Which is terrifying. All throughout the day (seriously all you can do is sit there and think and listen – or in the case of Juror #18, check your phone), I was thinking about being in his shoes. And praying for a good jury. No wonder the judge and public defender and prosecutor took this whole process seriously. Innocent until proven guilty is a difficult concept to swallow when you’re in that room. The jury needs to be the fairest it can be.

And there I was, back from lunch, as Juror #10. I had eaten lunch and come to terms with serving in the jury. The judge made it clear this would be a short trial – a week at most – and that really we were all lucky it wasn’t longer. So hell, if I need to do this, might as well get it done now. That’s not to say I wouldn’t be called back again in a year and this whole damn process would start over. I’ll miss some work but it will be a good experience.

Right then, I was already rethinking my soul searching. Because the clerk had called thirteen new contestants into the jury queue and the whole question and selection process started anew. Oh fuck me. Again? And yes, again. So we sat there and listened to the same questions. The same terminology definitions. The same introductions. The only thing that was different were the answers. That gave me a bit of solace. But not much.

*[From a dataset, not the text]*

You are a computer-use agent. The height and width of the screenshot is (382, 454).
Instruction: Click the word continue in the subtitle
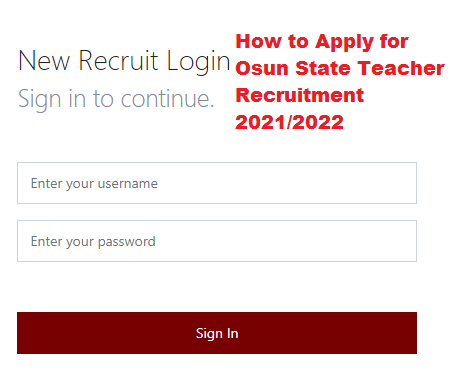[167, 99]
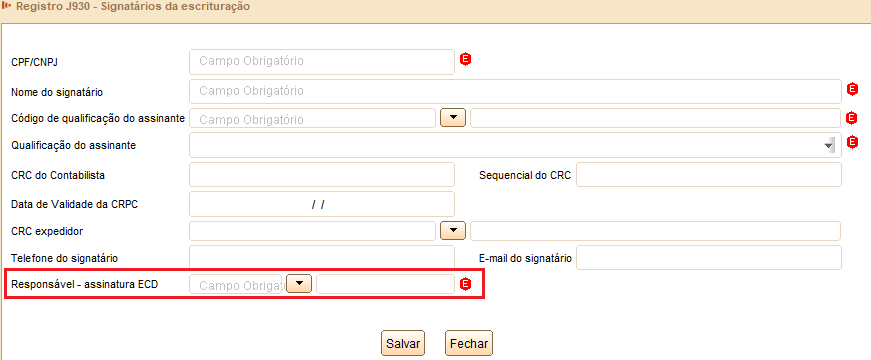
Task: Click the Sequencial do CRC field
Action: tap(709, 175)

The judge went through his questions. The public defender asked her own questions and said her okays. The prosecutor made his jokes and used his cookie test. Finally it was 4 pm and it was time to excuse some jurors. Both the prosecutor and public defender have ten dismissals, and had already used up four.

Five, sex, seven, eight. Jurors were getting dismissed and I was still there. Shit. I was adding up the money lost next week when I heard my name. I looked around, disoriented. I probably looked very stupid in that moment. And then I left.

The hallway outside was completely empty except for the previously dismissed juror. “We made it!” I exclaimed. He looks at me like a human views an ant and steps into the bathroom. Alright, so no celebration then.

I do regret not going through with it. It was fascinating to see the process of the selection, and I would have loved to see how the actual courtroom differs from what we see on television. If I had kept my mouth shut, I very well could have been in that courtroom right now. Maybe next time.

I was trying to see this situation as a film. How could I make it into a script? There were moments that might work. But moments do not make a film. While it’s always fun to imagine a real life situation as the basis of your next script (and a single courtroom location would keep your costs down), it helps if that real life situation is something people actually want to see.

Jury selection is probably not one of them.